Craig Green A/W 2014 by Avril Kelly

I’m a huge fan of Joyride, I go wild for The Look and there’s no denying that It Must Have Been Love is one of the greatest rock power ballads ever written, but my favourite Roxette song is, without a shadow of a doubt, Listen to Your Heart. I’m telling you. No question. So imagine the feeling of overwhelming pleasure that I experienced when Craig Green, last up on the Fashion East MAN roster, had chosen it to soundtrack his show.

I could barely focus my camera as those magical, haunting opening bars played. When Marie starts belting it out I almost lost it, but managed to get a grip in the name of fashion journalism. The song created a sombre mood and this collection seemed a bit sorrowful, too: gone were the conceptual fabric planks and box rucksacks that earned Green a Designs of the Year nomination; gone were last season’s psychedelic sculptures that gave his critics the middle finger.

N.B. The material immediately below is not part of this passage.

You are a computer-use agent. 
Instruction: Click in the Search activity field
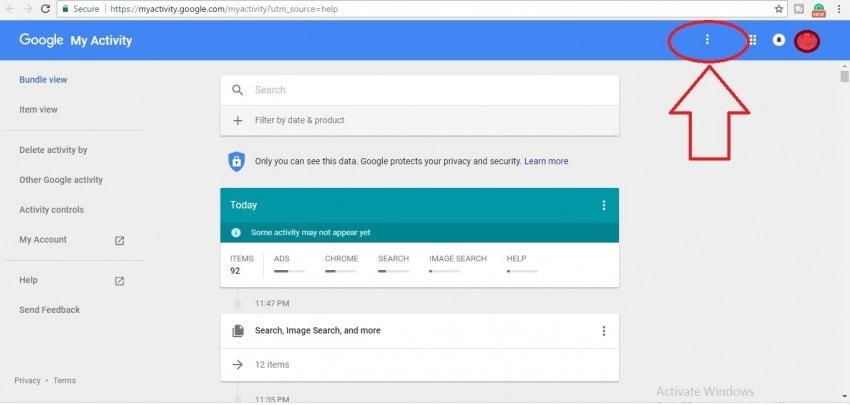click(x=420, y=90)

No, this collection seemed like a progressive, grown-up step for Green. To suggest that he’d lost his way would be missing the point – utilitarian leather harnesses replaced the artistic sculptures but still toyed with the silhouette, and hand-painted prints that steer clear of anything over-digital continued the Craig Green story.

Models wearing head to toe black gowns that brushed along the floor cut almost cardinal-like figures. Not a single piece gave any indication as to what the models’ bodies looked like under their robes. Black cottons, leather and shimmery fabrics worked together effortlessly. The mesmerising print in varying tones of yellow, orange and blue created the illusion that similar garments were completely different to their monochrome counterparts.

While this might hint at a more commercial direction, whatever Craig produces will continue to inspire. I can’t wait to see what happens when he steps out solo next season.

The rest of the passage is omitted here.